In 2005, lawmakers began meeting the state’s growing Medicaid deficits with one-time money. They used money from the supposedly “inviolate” Health Care Trust Fund (the formal name of the fund that was supposed to manage the state’s settlement with Big Tobacco).

In 2006-07, lawmakers used part of the federal funds provided for relief from Hurricane Katrina to meet Medicaid expenses. And they used deficit appropriations — spending current-year money for the prior year’s expenses.

After failing to fully fund Medicaid in 2008 for the fourth consecutive year, lawmakers were  again the beneficiaries of one-time, non-recurring funds to bail out Medicaid deficits until June 2009.

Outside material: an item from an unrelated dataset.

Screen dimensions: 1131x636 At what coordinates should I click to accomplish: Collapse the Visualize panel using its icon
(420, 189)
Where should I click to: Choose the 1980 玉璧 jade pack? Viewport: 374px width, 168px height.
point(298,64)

Last September, Barbour announced that the federal government would refund five years of overpayments —  specifically that the Division of Medicaid under former Gov. Ronnie Musgrove over calculated how many Mississippians received dual Medicaid and Medicare benefits, resulting in the state paying out more to the federal government than was due for five years.

The federal government reimbursed Mississippi $92 million. Barbour said that reimbursement, along with calculating the right number of “dual eligibles,” balanced the Medicaid budget and eliminated the budget shortfall.

That left the 2009 Legislature confronting the same lack of stable funding that previous legislatures have ignored. Barbour blinked by backing off his opposition to higher cigarette taxes.

The House blinked by finally agreeing to half the so-called “hospital tax” that Barbour’s been seeking for the last three sessions. The House last week passed a Medicaid bill that provides $45 million in assessments  from the hospitals to plug the deficit.

What isn’t clear is what restrictions will be on the state in terms of using federal stimulus funds to bail out Medicaid. Republicans have suggested that the legislation  will prevent states from using stimulus package revenue to plug any existing financial holes like the longstanding $90 million Medicaid deficit.

But most lawmakers believe that at the very least, the stimulus plan will offset other state expenses to the extent that Mississippi can bail out the Medicaid program for one or perhaps two years.

For the taxpayers, it’s like drinking from a fire hose.

It’s taken a catastrophic hurricane, historic tobacco litigation and a nearly catastrophic world economic collapse to put the stars in alignment to fund Medicaid in the state over the last five years.

While the stimulus package is welcome relief to lawmakers, it’s not stable funding for a recurring public health care expense.